La mousse fut pieuse en fermant ses yeux mornes
Car dans ce bois inculte il chercherait en vain
La vierge qui versait le lait pur et le vin
Sur la terre au beau nom dont il marqua les bornes…


C’est entre ces deux images de ruine et de destruction que se déroule la série d’épisodes triomphans et glorieux dont nous venons d’avoir le spectacle. Car tout passe et tout meurt, et c’est un cimetière que l’histoire.

Ainsi de cette œuvre en fête se dégage une mélancolie. C’est la mélancolie de l’épicurien qui, au moment où il goûte le plaisir, s’attriste de sentir qu’il lui échappe. C’est la mélancolie de Lucrèce et de Virgile. Tandis que l’homme moderne ou s’élève à une pensée d’au delà de la terre, ou s’indigne contre l’atrocité du néant, le sage antique se retourne vers la nature, qui reverdit à chaque printemps, pour s’absorber dans son éternelle jeunesse. Ce sentiment du passé donne à l’œuvre de l’écrivain sa poésie, et c’est à cette impression dernière de tristesse que nous en mesurons la profondeur. Car, nous autres qui ne vivons que dans le présent, notre regard ne saisit que le jeu des apparences ; le poète, qui est à sa manière un philosophe et qui est dans le secret des dieux, atteint jusqu’aux lois. Il voit comment du chaos surgissent toutes les formes à l’appel de la Beauté, et comment elles périssent pour renaître ; et il suit, dans leur œuvre incessante et dans leur travail sans trêve,


Ces deux enfans divins, le Désir et la Mort.


Cette poésie qui ressuscite les grandes époques de l’humanité devait être une poésie plastique. Comme Gautier, comme Leconte de Lisle, et plus qu’aucun de ses compagnons du Parnasse, Heredia a l’imagination plastique. Son métier de poète, il le compare à celui du verrier, de l’enlumineur, de l’orfèvre ou du relieur.
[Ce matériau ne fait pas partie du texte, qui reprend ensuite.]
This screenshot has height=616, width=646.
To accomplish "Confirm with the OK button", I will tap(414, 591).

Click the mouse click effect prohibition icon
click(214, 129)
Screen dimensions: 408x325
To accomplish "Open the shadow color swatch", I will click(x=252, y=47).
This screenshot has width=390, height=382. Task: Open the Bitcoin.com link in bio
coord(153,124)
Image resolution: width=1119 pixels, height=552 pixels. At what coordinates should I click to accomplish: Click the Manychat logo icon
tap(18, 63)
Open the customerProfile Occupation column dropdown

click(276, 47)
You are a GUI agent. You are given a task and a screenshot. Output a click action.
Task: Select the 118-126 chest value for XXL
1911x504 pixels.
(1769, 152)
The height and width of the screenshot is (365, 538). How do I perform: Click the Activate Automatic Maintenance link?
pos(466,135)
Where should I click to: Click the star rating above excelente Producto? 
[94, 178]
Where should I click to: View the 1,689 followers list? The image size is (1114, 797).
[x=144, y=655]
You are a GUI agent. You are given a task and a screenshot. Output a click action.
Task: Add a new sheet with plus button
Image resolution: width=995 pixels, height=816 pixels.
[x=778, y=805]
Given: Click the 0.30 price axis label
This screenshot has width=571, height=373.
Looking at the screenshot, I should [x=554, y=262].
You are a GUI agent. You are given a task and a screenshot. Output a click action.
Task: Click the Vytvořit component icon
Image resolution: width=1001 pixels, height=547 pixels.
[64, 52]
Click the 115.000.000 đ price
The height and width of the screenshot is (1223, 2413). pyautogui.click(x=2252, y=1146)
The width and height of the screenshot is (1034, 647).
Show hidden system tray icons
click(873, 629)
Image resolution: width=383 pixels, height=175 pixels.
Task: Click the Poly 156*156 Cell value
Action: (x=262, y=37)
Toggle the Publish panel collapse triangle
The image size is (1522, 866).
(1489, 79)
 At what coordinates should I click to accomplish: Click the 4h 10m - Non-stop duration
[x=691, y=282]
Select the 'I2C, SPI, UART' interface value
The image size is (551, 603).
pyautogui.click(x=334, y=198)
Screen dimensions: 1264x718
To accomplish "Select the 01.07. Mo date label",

Qu’on se souvienne des pièces où Lamartine, Musset, et même Hugo énumèrent les thèmes qui se présentent à leur esprit et parmi lesquels va choisir leur fantaisie. C’est sous forme plastique qu’apparaissent tous les sujets à J.-M. de Heredia, et il va choisir entre ces « rêves d’émail : »


Peindrai-je Achille en pleurs près de Penthésilée,
Orphée ouvrant les bras vers l’épouse exilée
Sur la porte infernale aux infrangibles gonds ?…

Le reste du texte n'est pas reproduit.